Physical Examination for Preeclampsia - Notes
General Appearance
- Alertness: Assess if the patient is alert or drowsy.
- Skin: Look for any rashes or jaundice.
Vitals
- Blood Pressure: Primary focus.
- Pulse Rate
- Oxygen Saturation
Neurological Examination
- Cranial Nerve Examination
- Fundoscopy: To check for papilloedema (swelling of the optic disc).
- Upper and Lower Limb Neurological Examination
- Clonus: Involuntary muscle spasms/contractions.
- Hyperreflexia: Overactive reflexes.
- Tone: Assess muscle tone.
Cardiovascular Examination
- Assess heart sounds:
- S1 and S2: Check if normal.
- Murmurs: Listen for any heart murmurs.
- Added Sounds: Identify any additional heart sounds that are not normal.

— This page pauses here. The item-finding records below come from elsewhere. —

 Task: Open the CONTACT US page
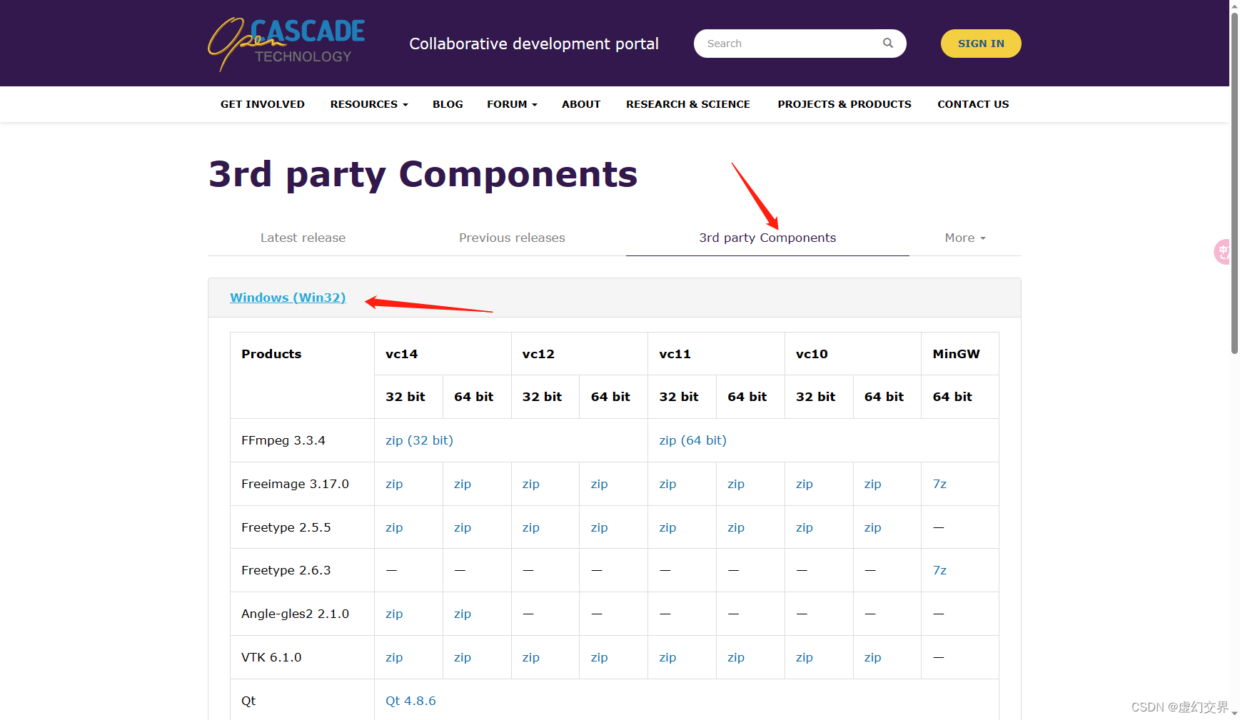click(972, 104)
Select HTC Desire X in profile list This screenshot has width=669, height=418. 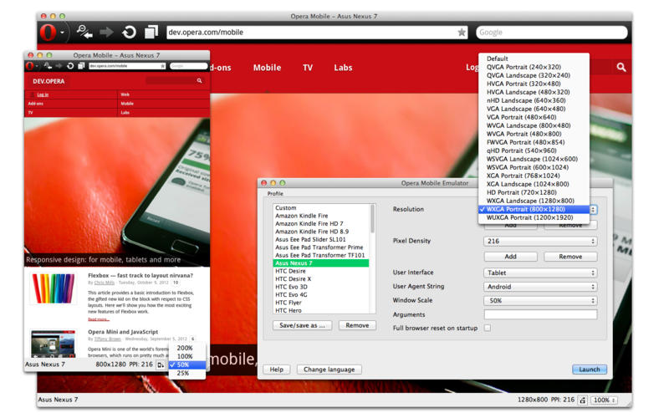[293, 279]
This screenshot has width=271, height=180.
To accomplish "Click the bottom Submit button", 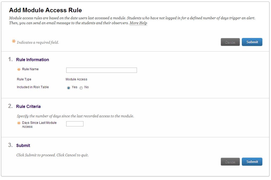I will click(x=252, y=162).
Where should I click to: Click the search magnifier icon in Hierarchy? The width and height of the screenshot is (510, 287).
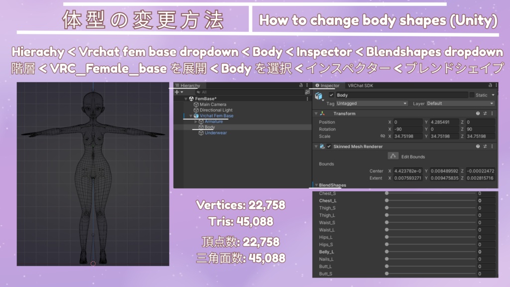pyautogui.click(x=198, y=92)
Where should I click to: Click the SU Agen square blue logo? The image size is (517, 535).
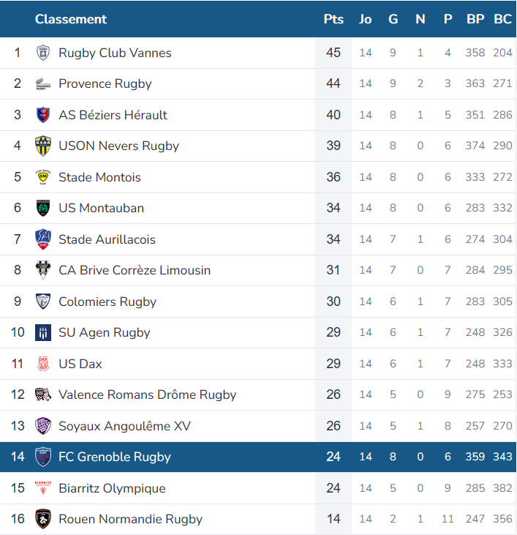pos(43,333)
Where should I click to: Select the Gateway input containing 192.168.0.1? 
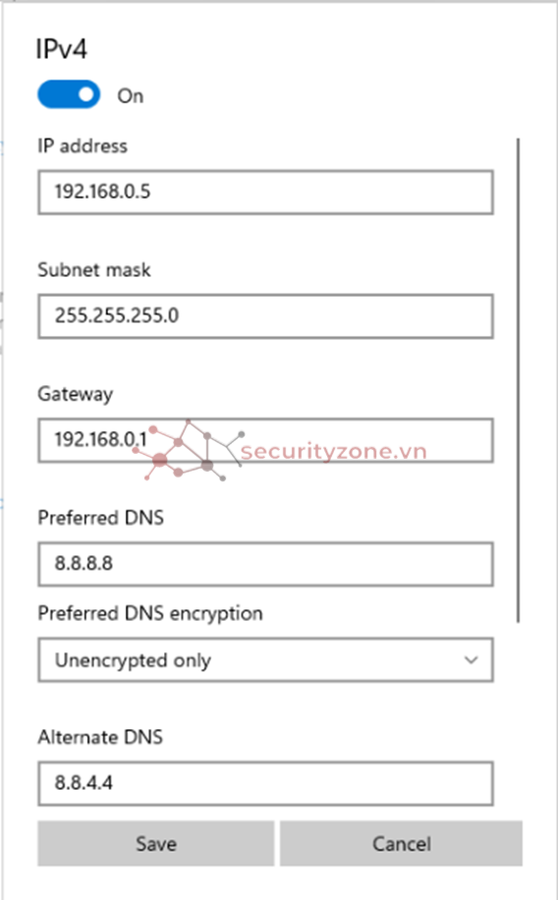(266, 440)
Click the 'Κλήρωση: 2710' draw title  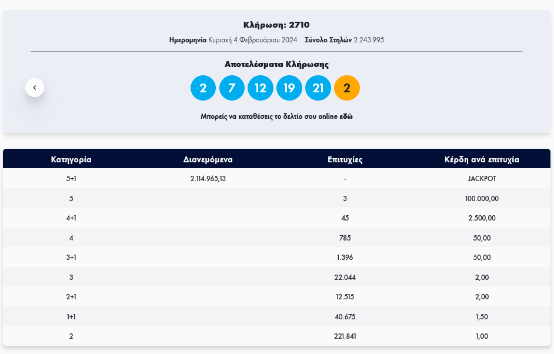pos(276,25)
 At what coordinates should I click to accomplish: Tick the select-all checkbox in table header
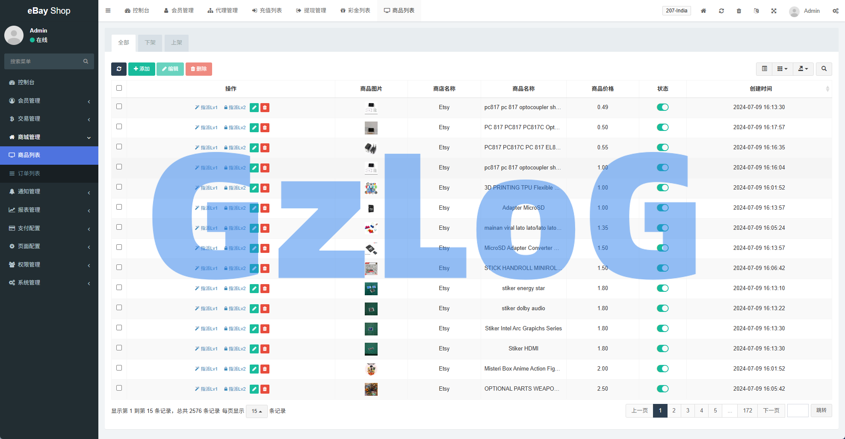coord(119,88)
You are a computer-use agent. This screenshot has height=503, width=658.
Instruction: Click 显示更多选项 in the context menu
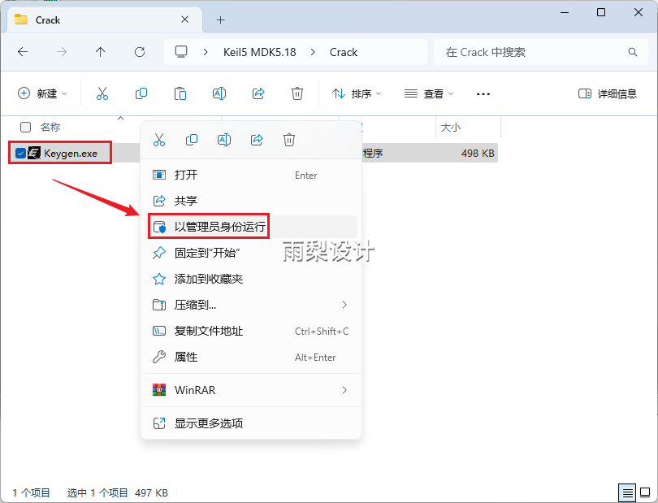[x=202, y=423]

Respiratory System Examination
- Auscultation: Listen for bibasal crepes (crackling sounds at the base of the lungs).
Abdominal Examination
- Palpation (Right Upper Quadrant):
- Check for hepatomegaly (enlarged liver).
- Uterus: Check for tenderness.
- Leopold's Maneuvers:
- Frontal Height
- Frontal Lie and Presentation
- Fundal Heart Rate
Pelvic Examination
- Consent and Chaperone Required
- Inspection:
Urine Dipstick Test
- Proteinuria: To check for protein in the urine.